As Mark Twain observed,
“History doesn’t repeat itself, but it often rhymes.” How so with Moscow’s
policies on missiles in the 1980s and Ukraine today?
·
In the 1980s, Soviet propagandists hoped to weaken the
commitment of the UK and West Germany to deploying NATO INF missiles by
lambasting British Prime Minister Margaret Thatcher and West German Chancellor
Helmut Kohl. Today, Russian propagandists back British exit from the European
Union, opposed by Cameron; they attack Angela Merkel; and in France they
support populist leader Marie Le Pen, who opposes Hollande.
·
In the 1980s, the Soviet war of Afghanistan and
support for martial law in Poland undermined Moscow’s effort to charm the West
into scuttling its missile plan. Now, Moscow’s attempt to weaken Western
sanctions is being undermined by its backing of repeated violations of the
ceasefire in eastern Ukraine, called for in the Minsk agreements, and by military
intimidation tactics in the Nordic-Baltic region.
·
The downing of passenger airliners played a role then
and now. In 1983, two months before INF missiles were to be deployed, the
Soviets downed Korean Airlines 007, causing 269 deaths. In 2014 over Ukraine,
Russian forces or their proxies shot down Malaysian Airlines 17, causing 298
fatalities. In both cases Moscow showed no contrition, thereby hardening
attitudes in the West.
·
In November 1981 President
Ronald Reagan proposed the elimination of INF missiles in Europe as part of a
“dual-track” policy of preparing to deploy the missiles along with negotiations
to eliminate the need for them. NATO did deploy in late 1983, but four years
later a treaty embodying the zero option was concluded. Today, NATO’s dual
tracks seek full implementation of the Minsk agreements while at the same time
beefing up security and economic aid to Ukraine and strengthening the
alliance’s military capabilities in Central Europe and the Nordic-Baltic –
where the foreign ministers of Finland and Sweden were recently included in
NATO deliberations for the first time.
·
Then, credible INF negotiations were important for
preserving NATO unity on missile deployments. Today, Western insistence on
implementation of the Minsk agreements – whatever their deficiencies – is vital
for retaining European backing of sanctions.

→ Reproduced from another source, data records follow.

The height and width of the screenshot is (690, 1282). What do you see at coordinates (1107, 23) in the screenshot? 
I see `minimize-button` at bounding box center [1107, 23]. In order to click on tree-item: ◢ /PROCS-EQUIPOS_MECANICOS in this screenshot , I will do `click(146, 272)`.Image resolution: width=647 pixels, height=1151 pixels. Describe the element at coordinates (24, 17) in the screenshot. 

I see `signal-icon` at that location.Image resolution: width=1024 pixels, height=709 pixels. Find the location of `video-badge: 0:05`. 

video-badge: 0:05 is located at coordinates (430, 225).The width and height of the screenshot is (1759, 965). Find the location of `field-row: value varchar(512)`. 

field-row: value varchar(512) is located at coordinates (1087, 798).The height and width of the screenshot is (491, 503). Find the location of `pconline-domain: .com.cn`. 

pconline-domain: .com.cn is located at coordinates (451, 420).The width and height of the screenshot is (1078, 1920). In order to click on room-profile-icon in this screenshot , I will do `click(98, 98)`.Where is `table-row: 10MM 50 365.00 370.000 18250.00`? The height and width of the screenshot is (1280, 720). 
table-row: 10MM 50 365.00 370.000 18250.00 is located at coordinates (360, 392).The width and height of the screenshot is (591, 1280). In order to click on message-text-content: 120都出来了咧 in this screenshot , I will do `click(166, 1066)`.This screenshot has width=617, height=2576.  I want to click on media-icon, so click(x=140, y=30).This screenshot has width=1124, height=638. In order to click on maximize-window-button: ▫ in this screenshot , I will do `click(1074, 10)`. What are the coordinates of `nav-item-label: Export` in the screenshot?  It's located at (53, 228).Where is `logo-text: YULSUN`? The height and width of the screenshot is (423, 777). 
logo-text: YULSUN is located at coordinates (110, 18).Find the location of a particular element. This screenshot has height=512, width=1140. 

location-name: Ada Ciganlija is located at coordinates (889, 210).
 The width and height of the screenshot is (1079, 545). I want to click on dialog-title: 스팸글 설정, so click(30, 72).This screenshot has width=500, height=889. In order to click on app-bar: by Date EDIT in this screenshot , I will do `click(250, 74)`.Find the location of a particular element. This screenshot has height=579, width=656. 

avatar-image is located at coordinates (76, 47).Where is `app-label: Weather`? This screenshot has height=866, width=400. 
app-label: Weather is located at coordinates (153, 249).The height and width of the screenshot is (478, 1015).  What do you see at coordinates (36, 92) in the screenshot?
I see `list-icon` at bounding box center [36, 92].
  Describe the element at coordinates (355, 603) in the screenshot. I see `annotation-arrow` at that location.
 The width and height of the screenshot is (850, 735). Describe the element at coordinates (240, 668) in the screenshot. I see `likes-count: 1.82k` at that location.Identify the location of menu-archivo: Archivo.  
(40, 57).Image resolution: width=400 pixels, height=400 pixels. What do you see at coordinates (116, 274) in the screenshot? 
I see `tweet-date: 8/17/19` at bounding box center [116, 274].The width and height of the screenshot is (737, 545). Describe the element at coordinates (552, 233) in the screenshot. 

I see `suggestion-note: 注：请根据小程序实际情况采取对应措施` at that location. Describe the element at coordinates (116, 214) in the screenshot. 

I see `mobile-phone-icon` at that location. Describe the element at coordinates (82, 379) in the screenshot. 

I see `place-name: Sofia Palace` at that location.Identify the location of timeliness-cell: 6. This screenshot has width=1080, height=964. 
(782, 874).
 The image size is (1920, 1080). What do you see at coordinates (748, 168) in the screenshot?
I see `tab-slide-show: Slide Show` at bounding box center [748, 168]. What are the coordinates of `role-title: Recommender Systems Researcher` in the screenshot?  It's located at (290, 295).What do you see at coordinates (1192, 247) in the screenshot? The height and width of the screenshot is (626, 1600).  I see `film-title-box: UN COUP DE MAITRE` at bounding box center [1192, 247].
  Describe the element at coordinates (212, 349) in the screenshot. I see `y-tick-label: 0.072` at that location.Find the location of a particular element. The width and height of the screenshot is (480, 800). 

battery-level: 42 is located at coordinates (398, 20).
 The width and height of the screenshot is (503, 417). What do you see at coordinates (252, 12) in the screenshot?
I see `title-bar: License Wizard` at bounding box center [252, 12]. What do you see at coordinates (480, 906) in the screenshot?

In the early 1980s, Western
unity was strained by differences over the transfer of technology to the USSR
for construction of a large gas pipeline from Siberia to Europe, and by
President Ronald Reagan’s plan for a futuristic initiative to develop defenses
against long-range ballistic missiles, which would have violated the
Anti-Ballistic Missile treaty. Today, the West has no internal disagreements of
comparable importance, making it harder for the Kremlin to fracture consensus.
These factors, taken together,
undermine Moscow’s aim of weakening Western opposition to Russia’s aggression
in Ukraine. Propaganda and deception by Russia Today and Sputnik appear
to be less than effective. Even so, heightened leftist and nationalist
pressures in Europe could wear down support for sanctions. The West must bend
every effort to maintain a unified position on them.
Broader public opinion may be
amenable to holding the line. In mid-May, the favored Russian performer in the
wildly popular Eurovision Song Contest lost to the Ukrainian entry. The
Russians cried foul, claiming that in their voting, other European
countries had politicized the contest. This may not have been a case of Russian
paranoia. Nobody likes a bully.
William Courtney is an adjunct senior
fellow at the nonprofit, nonpartisan RAND Corporation and was U.S. ambassador
to Kazakhstan and Georgia. Michael Haltzel is a senior fellow at the Center for Transatlantic Relations of Johns Hopkins.